Siz hiç düşünmez misiniz? "İman-İtikat"

[color=olive]Siz hiç düşünmez misiniz?


Sual: "Allah varsa, ilim ile isbat edilen bir delili olması gerekir. Bizim gibi modern insanlar, birşeye körükörüne inanmaz. Kur'anın Allah kelamı olduğunu nereden bilelim? İbadetin Allaha faydası olmadığına göre, ibâdet lüzumsuz değil mi?" diyenlere ne cevap vermek gerekir?
CEVAP
İstisnalar hariç, bütün fen adamları, bu kâinatın kendiliğinden var olmadığını, bir yaratıcısının bulunduğunu ittifakla bildirmişlerdir. Fen, ne kadar ilerlerse ilerlesin, insanların bir karıncayı, bir kuşu, bir balığı yaratması mümkün değildir. Akıllı ve bilgili bir kimse, kâinata bakınca, çok intizamlı yaratıldığını görür. Bunun kendiliğinden olmadığını anlar.
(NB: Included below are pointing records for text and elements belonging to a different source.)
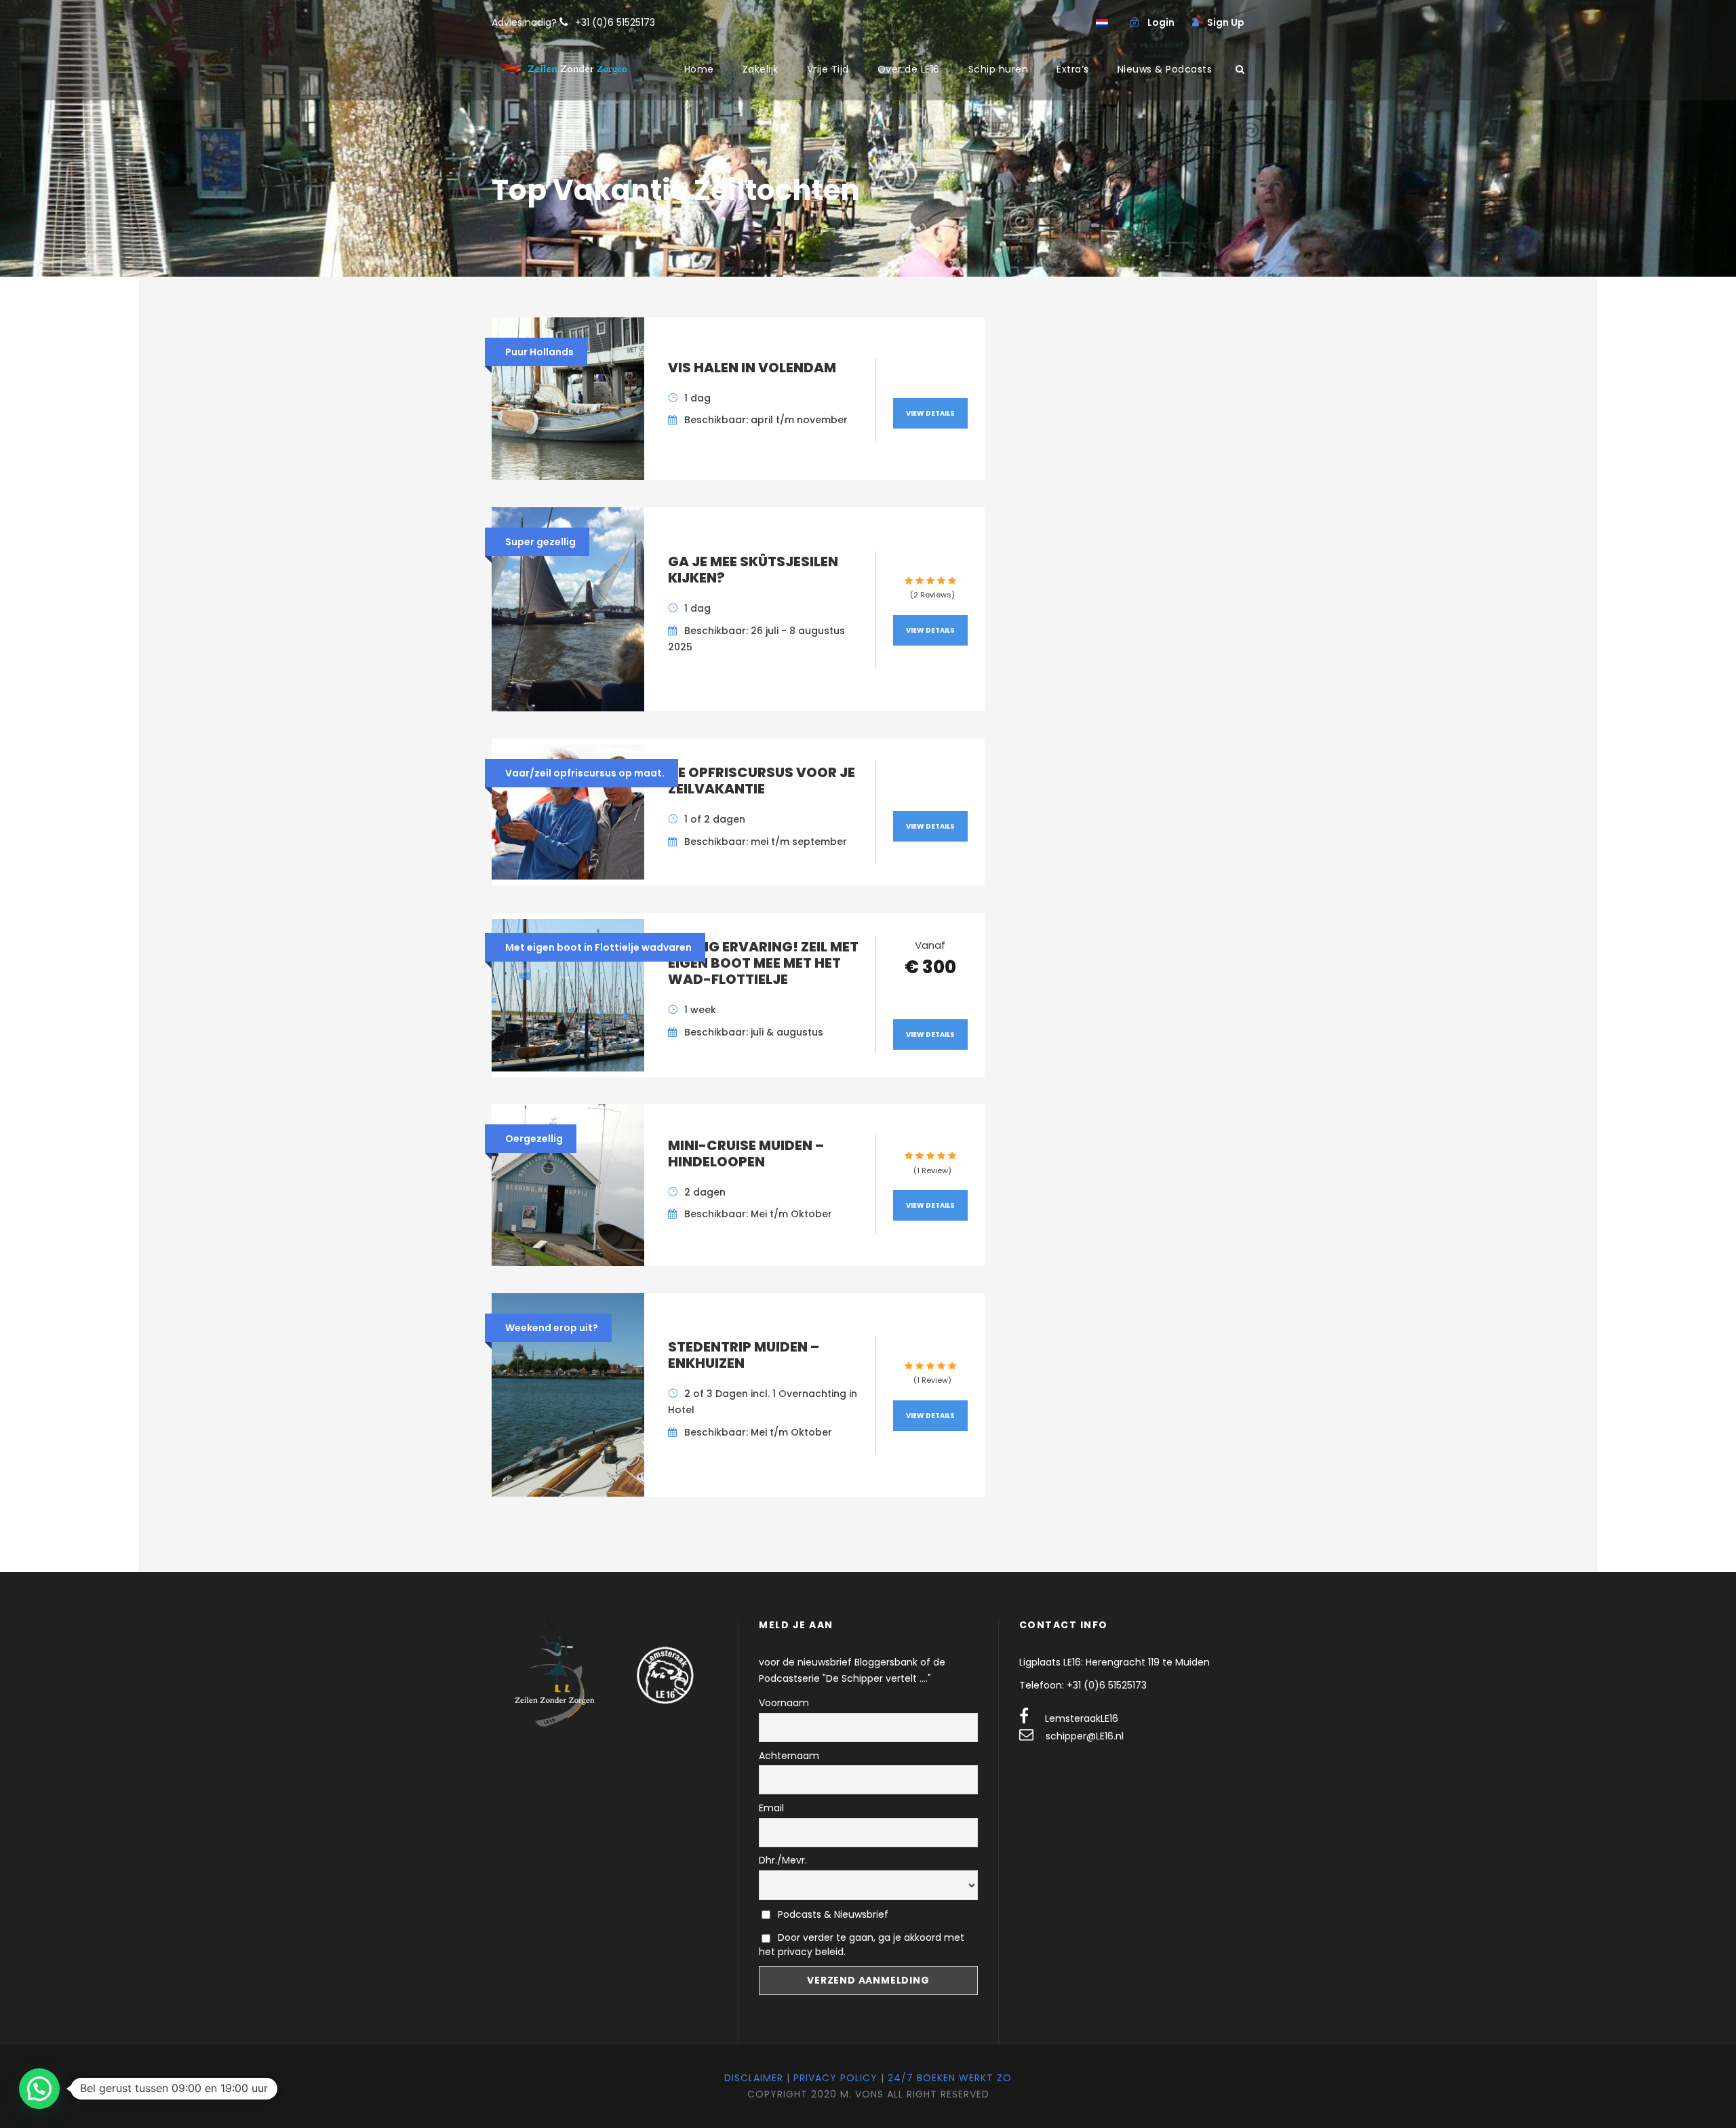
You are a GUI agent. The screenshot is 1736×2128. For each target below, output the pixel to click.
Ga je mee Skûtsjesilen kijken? (753, 569)
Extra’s (1073, 69)
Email (771, 1808)
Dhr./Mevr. (783, 1860)
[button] (39, 2088)
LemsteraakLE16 (1081, 1718)
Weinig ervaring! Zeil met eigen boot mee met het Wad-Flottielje (763, 963)
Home (699, 69)
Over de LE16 (908, 69)
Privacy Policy (835, 2078)
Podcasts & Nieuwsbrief (831, 1914)
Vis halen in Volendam (752, 367)
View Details (930, 413)
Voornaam (784, 1703)
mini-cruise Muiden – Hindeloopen (746, 1153)
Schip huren (998, 69)
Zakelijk (760, 69)
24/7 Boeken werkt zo (950, 2078)
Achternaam (789, 1755)
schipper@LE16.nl (1085, 1736)
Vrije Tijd (828, 69)
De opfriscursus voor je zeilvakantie (761, 780)
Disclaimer (753, 2078)
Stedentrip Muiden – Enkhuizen (743, 1355)
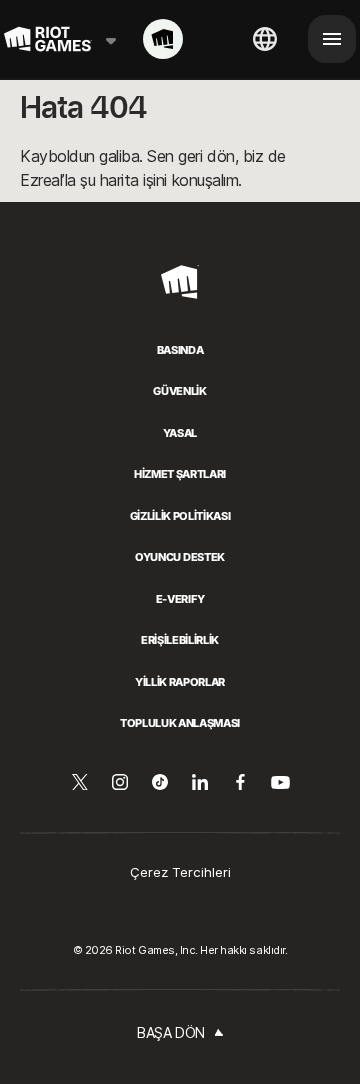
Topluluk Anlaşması (180, 723)
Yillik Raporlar (180, 682)
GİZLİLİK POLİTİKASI (180, 516)
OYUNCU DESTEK (180, 557)
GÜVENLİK (179, 391)
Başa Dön (171, 1032)
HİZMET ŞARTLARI (180, 474)
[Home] (163, 39)
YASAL (180, 433)
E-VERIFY (180, 599)
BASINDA (180, 350)
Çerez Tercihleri (180, 872)
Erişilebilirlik (180, 640)
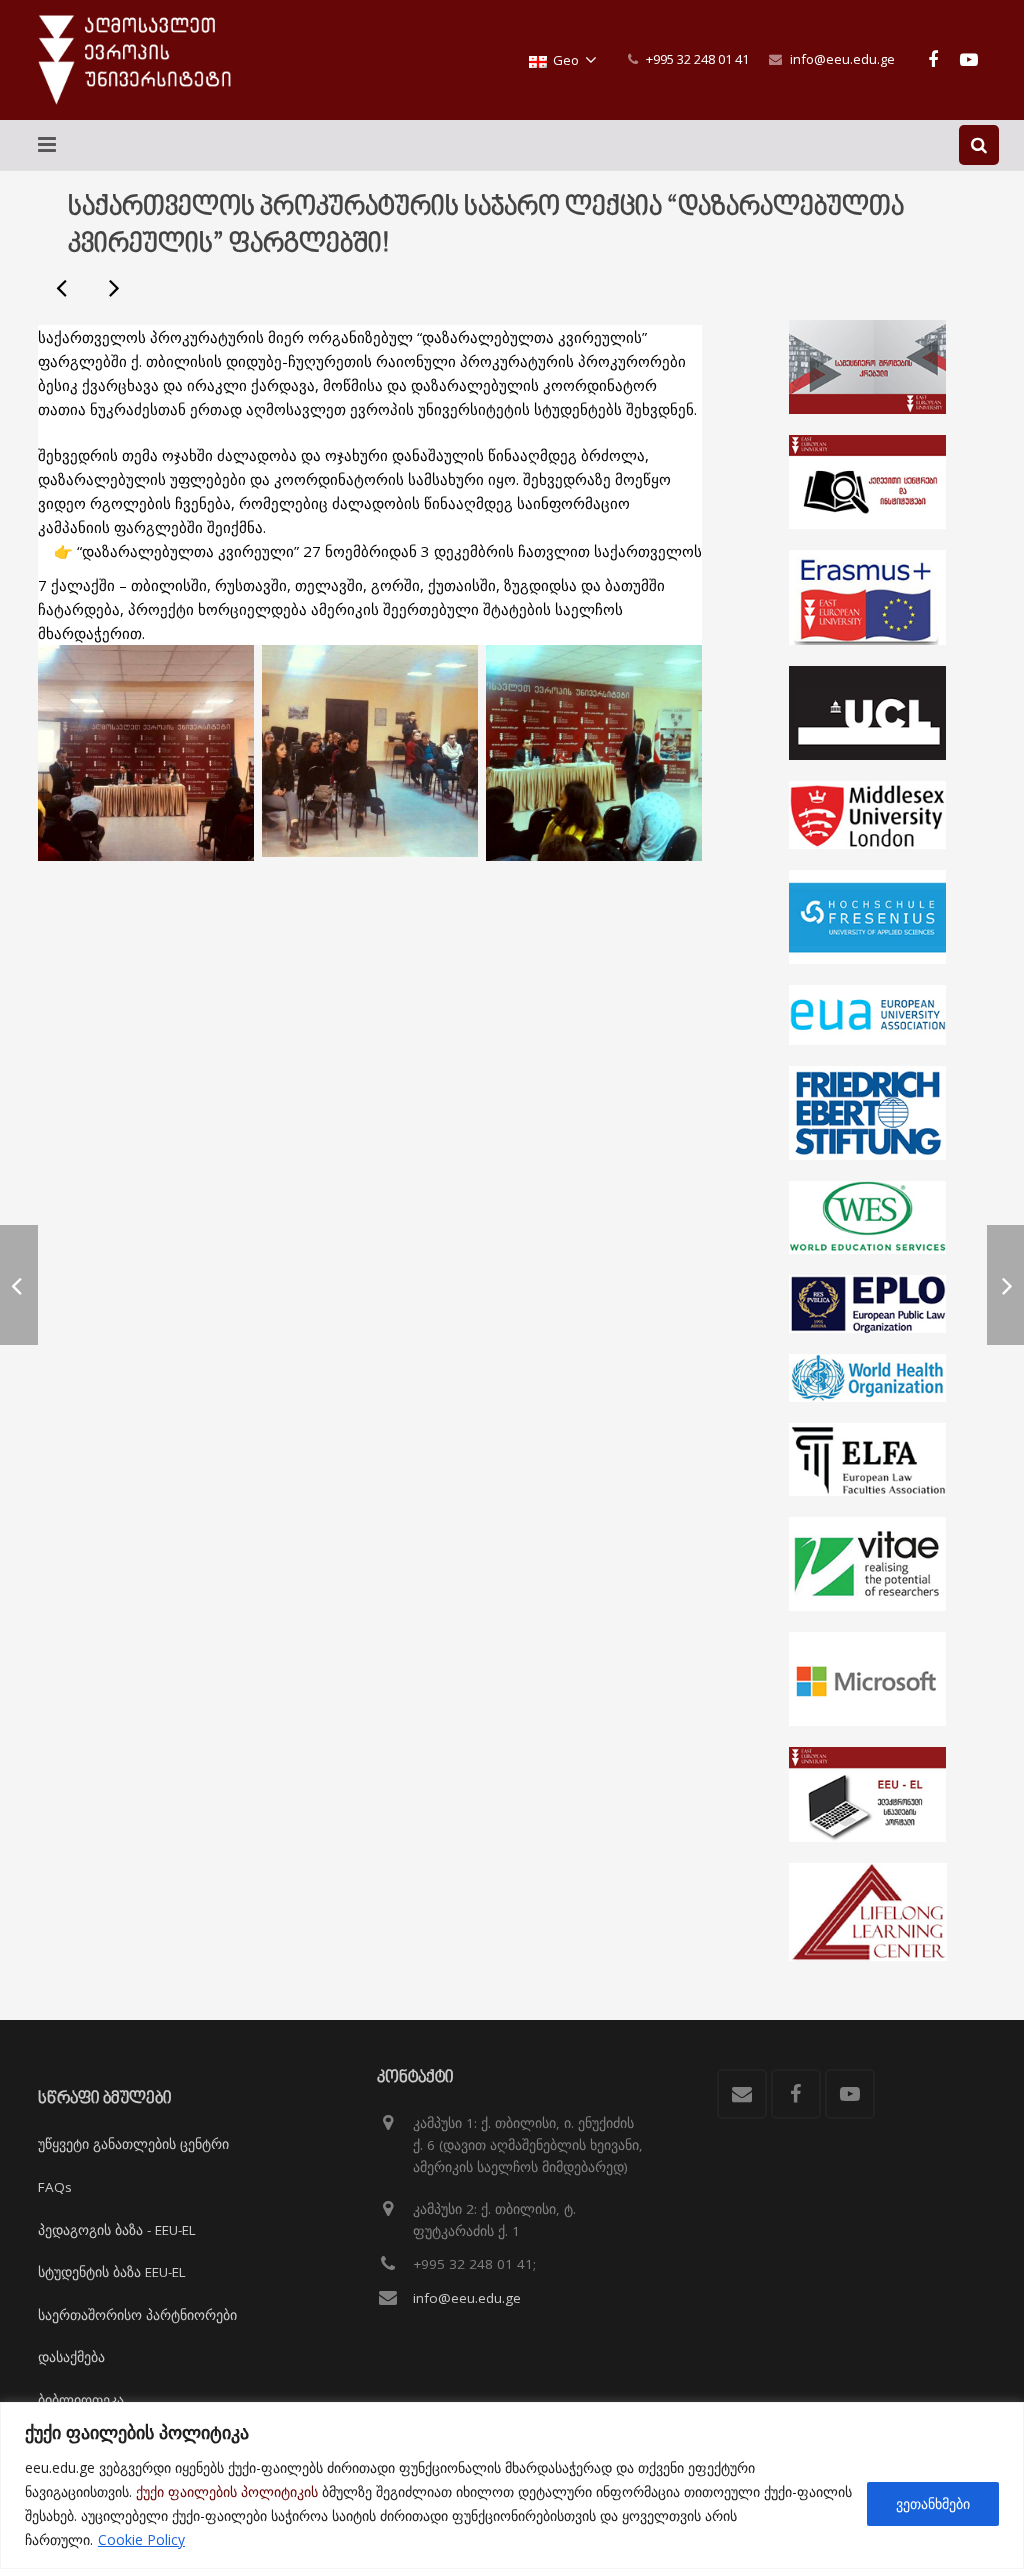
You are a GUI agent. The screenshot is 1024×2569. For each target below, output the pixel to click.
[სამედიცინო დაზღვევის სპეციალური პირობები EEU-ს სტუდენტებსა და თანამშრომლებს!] (113, 287)
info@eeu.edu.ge (842, 59)
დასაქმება (71, 2357)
Etrâfımızı beş duygu organımız ile tanıyoruz. His organlarımız olmasaydı, hiçbir şeyden haberimiz olmayacaktı. Kendimizi bile bilemeyecektik. Yürüyemeyecek, birşey yapamayacak, yaşıyamayacaktık. Anamız, babamız olamayacak, var olamayacaktık. Rûhumuza tatlı gelen güzelleri göremeyecek, güzel sesleri duyamayacak, onları sevemeyecektik. Allahımıza yalnız duygu organlarımız için, durmadan şükür etsek, şükrünü ödemiş olamayız. Duygu organlarımıza etki eden herşeye (Varlık) veya (Mevcut) diyoruz. Kum, su, güneş birer mevcuttur. Çünkü, bunları görüyoruz. Ses de bir mevcuttur. Çünkü, işitiyoruz. Hava, bir mevcuttur. Çünkü, elimizi açıp yelpâze gibi sallayınca, havanın elimize çarptığını duyuyoruz. Rüzgar da yüzümüze çarpıyor. Bunun gibi, sıcaklık, soğukluk da birer mevcuttur. Çünkü, derimizle bunları duyuyoruz.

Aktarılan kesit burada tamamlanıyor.